Que je vous plains, madame ! vous avez déjà perdu l’âme de votre ami le président Hénault, et bientôt son corps sera réduit en poussière. Vous aviez deux amis, lui et M. de Formont ; la mort vous les a enlevés : ce sont des biens dont on ne retrouve pas même l’ombre. Je sens vivement votre situation.

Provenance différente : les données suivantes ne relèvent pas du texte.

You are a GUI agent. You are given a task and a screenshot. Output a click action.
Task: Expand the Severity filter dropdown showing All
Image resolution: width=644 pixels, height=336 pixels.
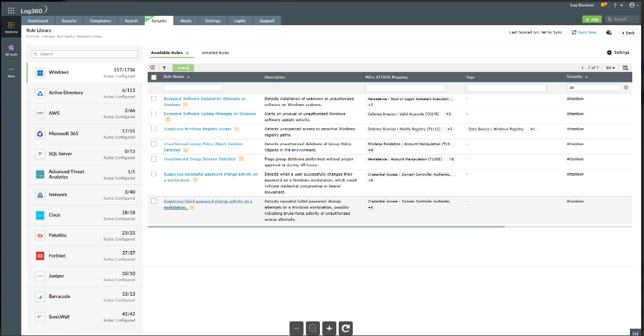[592, 88]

Vous devez avoir une consolation bien touchante dans le commerce de votre grand-maman ; mais elle ne peut vous voir que rarement. Elle est enchaînée dans un pays qu’elle doit détester, vu la manière dont elle pense. Je vous vois réduite à la dissipation de la société, et, dans le fond du cœur, vous en sentez tout le frivole. L’adoucissement de cette malheureuse vie serait d’avoir auprès de soi un ami qui pensât comme nous, et qui parlât à notre cœur et à notre imagination le langage véritable de l’un et de l’autre.

Je crois bien (vanité à part) qu’il y a quelque ressemblance entre votre cervelle et la mienne. La dissipation ne m’est pas si nécessaire, à la vérité, qu’à vous ; mais pour le tumulte des idées, pour la vérité dans les sentiments, pour l’éloignement de tout artifice, pour le mépris qu’en général notre siècle mérite, pour le tact 1 de certains ridicules, je serais assez votre homme, et mon cœur est assez fait pour votre cœur . Je voudrais être à la fois à Saint-Joseph et à Ferney ; mais je ne connais que l’Eucharistie qui ait le privilège d’être en plusieurs lieux en même temps.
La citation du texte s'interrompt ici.